Purdue Defensive Coordinator Brock Spack mocked the debate. He'll take Greene in a landslide.
"We thought coming in that he was the best back in the league and we leave here with no doubt that he's the best back in the league, by far," Spack said.
The Boilermakers lost 21-7 at Michigan State last week, when Ringer rambled for 121 yards on 32 carries and two scores. Greene rolled up 211 on 30 with two touchdowns in Iowa's 22-17 win against Purdue Saturday in Kinnick Stadium.
"It's not even close," Spack said. "(Greene) is big, strong, tough. There's no comparison (between Ringer and Greene). He's fast and he's big and he's a pro. He's the best back in this conference, bar none. It's no contest."
Spack has coached some impressive defenses in West Lafayette since joining the staff in 1991. He said Greene brought to mind a former Penn State back.
"He reminds me a little of Curtis Ennis," Spack said. "(Greene is) not overly tall, but stout and a physical back. That's who he reminds me of. We bounced off him a few times in ‘97. This guy is a real man playing tailback. He's a Sunday guy, for sure."
Iowa fans might be watching the 5-foot-11, 235-pound bruiser on Sundays next fall. His effort against Purdue adds more ammunition to the Greene-to-the-NFL talk.
Greene repeated what he's said all season when asked about leaving after this season with a year remaining of eligibility. He has told the media the same thing he's shared with students on campus or anybody who continues to ask.
"I'm not thinking about that right now," said the New Jersey native, who announced neither he nor anyone close to him has heard much from NFL agents. "I'm trying to get to a better bowl game right now."

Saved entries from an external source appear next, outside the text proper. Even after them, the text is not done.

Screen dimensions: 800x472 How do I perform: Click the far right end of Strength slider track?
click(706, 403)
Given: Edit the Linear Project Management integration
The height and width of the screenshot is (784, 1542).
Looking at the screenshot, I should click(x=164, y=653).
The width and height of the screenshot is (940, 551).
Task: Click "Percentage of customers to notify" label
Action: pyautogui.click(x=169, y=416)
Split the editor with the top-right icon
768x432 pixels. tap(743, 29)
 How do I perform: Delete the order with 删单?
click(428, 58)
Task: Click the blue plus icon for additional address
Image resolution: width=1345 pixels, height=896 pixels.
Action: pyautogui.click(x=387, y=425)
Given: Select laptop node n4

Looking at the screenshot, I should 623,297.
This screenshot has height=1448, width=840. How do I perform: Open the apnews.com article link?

The humble Greene, once again, credited his line and other teammates for his success. It's nice that he's done that all season, and it has been genuine, but this guy is unbelievable. His 75-yard touchdown sprint on Saturday showed the speed that might be the only question surrounding his running game.
"Their one counter play was the one that we didn't have the answer for," Purdue Coach Joe Tiller said. "He's a real load. He's a big, strong, powerful back, who obviously has some speed, too. I made the comment coming into to the game that we had to vote on All-Big Ten this week and we voted him as the tailback in the conference. He certainly didn't disappoint today."
Mitch King played another great game on Saturday. The Iowa offensive line looked nasty again. Hawkeye players made plays all over the field to help this team reach seven wins for the first time since ‘05.
But there is no question Greene is this team's MVP. Baring injury, he's going to break the single-season rushing record set by Tavian Banks eleven years ago (Greene needs 107 yards). To run for 100 or more yards in 11 straight games not only shows amazing consistency, but an unmatched reliability.
Jewel Hampton looks like a star in the making, but he's not Greene. It's scary to think where Iowa would be without its No. 1 tailback.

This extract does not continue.